*Written task*.
Extend the Logstash overview from the point where it stops.

What is Logstash?
Logstash is a widely used Elastic Stack tool for processing large volumes of log data in real-time. It acts as an efficient data pipeline, integrating information from various sources into a single structured flow. Its primary function is to reliably perform data extraction, transformation, and loading.
Logstash offers several advantages, particularly its versatility in supporting multiple types of inputs, filters, and outputs, enabling integration with a wide range of sources and destinations. It processes data in real-time, capturing and transforming information. Its native integration with the Elastic Stack, especially Elasticsearch and Kibana, facilitates data analysis and visualization. Additionally, it includes advanced filters that enable efficient data normalization, enrichment, and transformation.
How does Logstash work?
Logstash is composed of inputs, filters, and outputs, which form the data processing pipeline. These components are configured in a .config file that defines the data ingestion flow.
- Inputs: Capture data from various sources.
- Filters: Process and transform the captured data.
- Outputs: Send the transformed data to defined destinations.

The most common types of each component are presented below:
Types of Inputs:
- File: Reads log files in various formats (text, JSON, CSV, etc.).
- Message Queues: Kafka, RabbitMQ.
- APIs: Webhooks or other data collection APIs.
- Databases: JDBC connections for relational data extraction.
Types of Filters:
- Grok: For analyzing and extracting text patterns.
- Mutate: Modifies fields (renames, converts types, removes data).
- Date: Converts date and time strings into a readable date format.
- GeoIP: Enriches logs with geographic data.
- JSON: Parses or generates JSON data.
Types of Outputs:
- Elasticsearch: The most common destination, Elasticsearch is a search and analytics engine that allows powerful searches and visualizations of data indexed by Logstash.
- Files: Stores processed data locally.
- Cloud Services: Logstash can send data to various cloud services, such as AWS S3, Google Cloud Storage, Azure Blob Storage, for storage or analysis.
- Databases: Logstash can send data to various other databases, such as MySQL, PostgreSQL, MongoDB, etc., through specific connectors.
Logstash Elasticsearch data ingestion
In this example, we implement data ingestion into Elasticsearch using Logstash. The steps configured in this example will have the following flow:
- Kafka will be used as the data source.
- Logstash will consume the data, apply filters such as grok, geoip, and mutate to structure it.
- The transformed data will be sent to an index in Elasticsearch.
- Kibana will be used to visualize the indexed data.

*Material provided*.

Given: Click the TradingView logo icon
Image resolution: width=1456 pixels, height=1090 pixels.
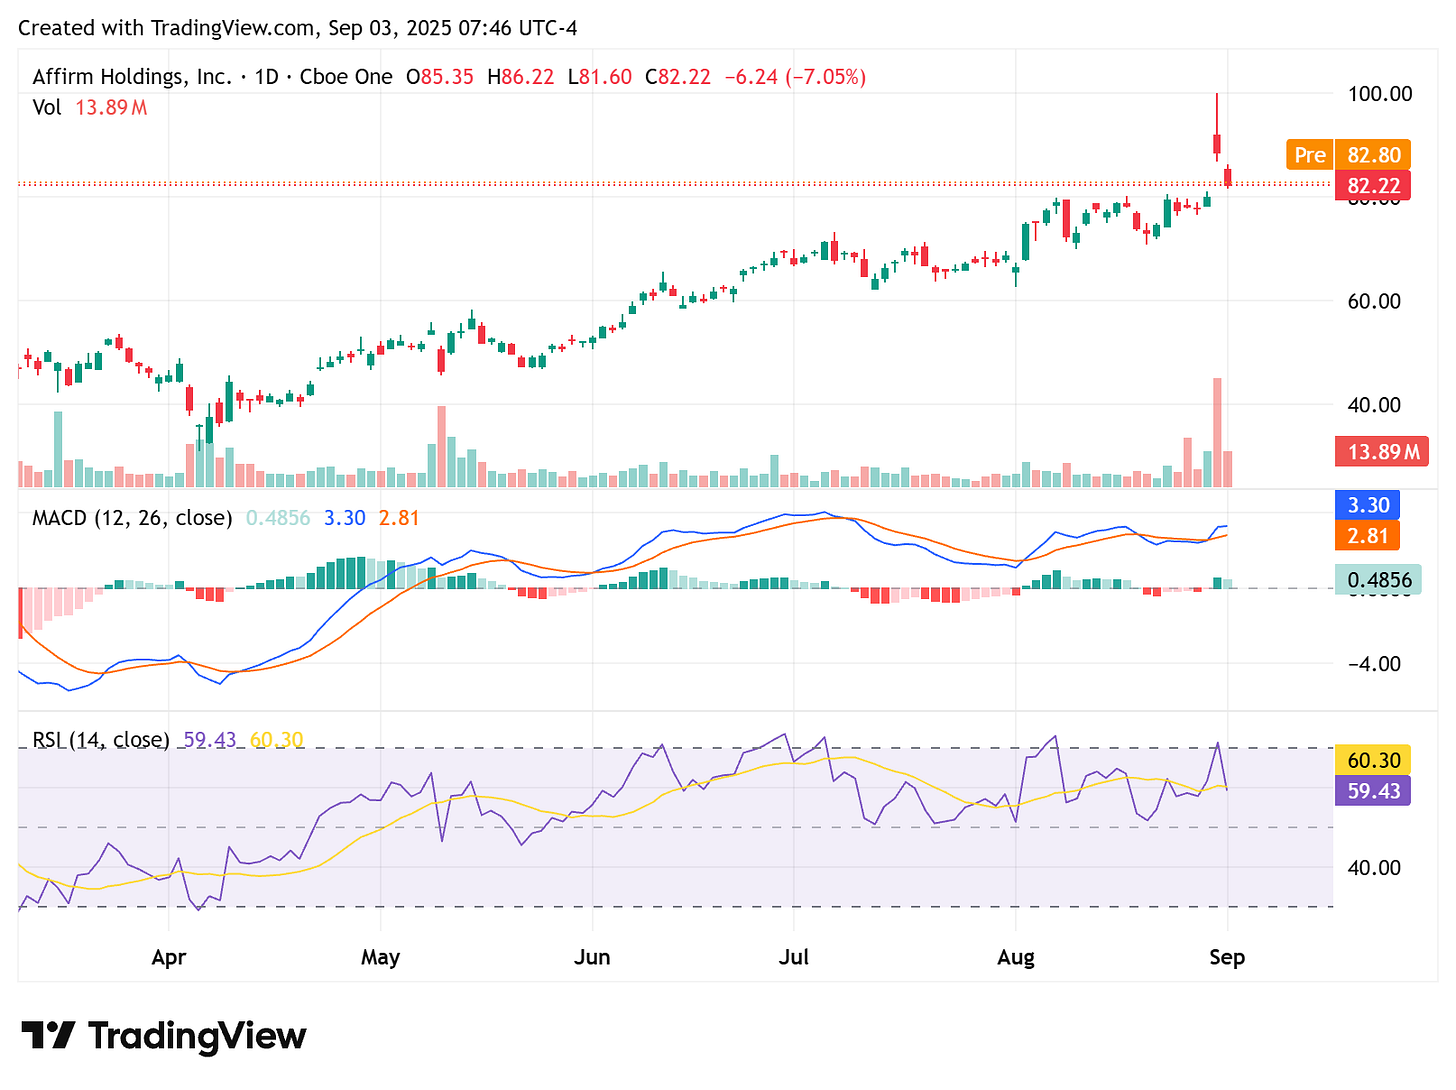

*Result of this task*.
Prerequisites
We will use Docker Compose to create an environment with the necessary services: Elasticsearch, Kibana, Logstash, and Kafka. The Logstash configuration file, named logstash.conf, will be mounted directly into the Logstash container. Below we will detail the configuration of the configuration file.
Here is docker-compose.yml:
version: '3.8'
services:
elasticsearch:
image: docker.elastic.co/elasticsearch/elasticsearch:8.16.2
container_name: elasticsearch-8.16.2
environment:
- node.name=elasticsearch
- xpack.security.enabled=false
- discovery.type=single-node
- "ES_JAVA_OPTS=-Xms1024m -Xmx1024m"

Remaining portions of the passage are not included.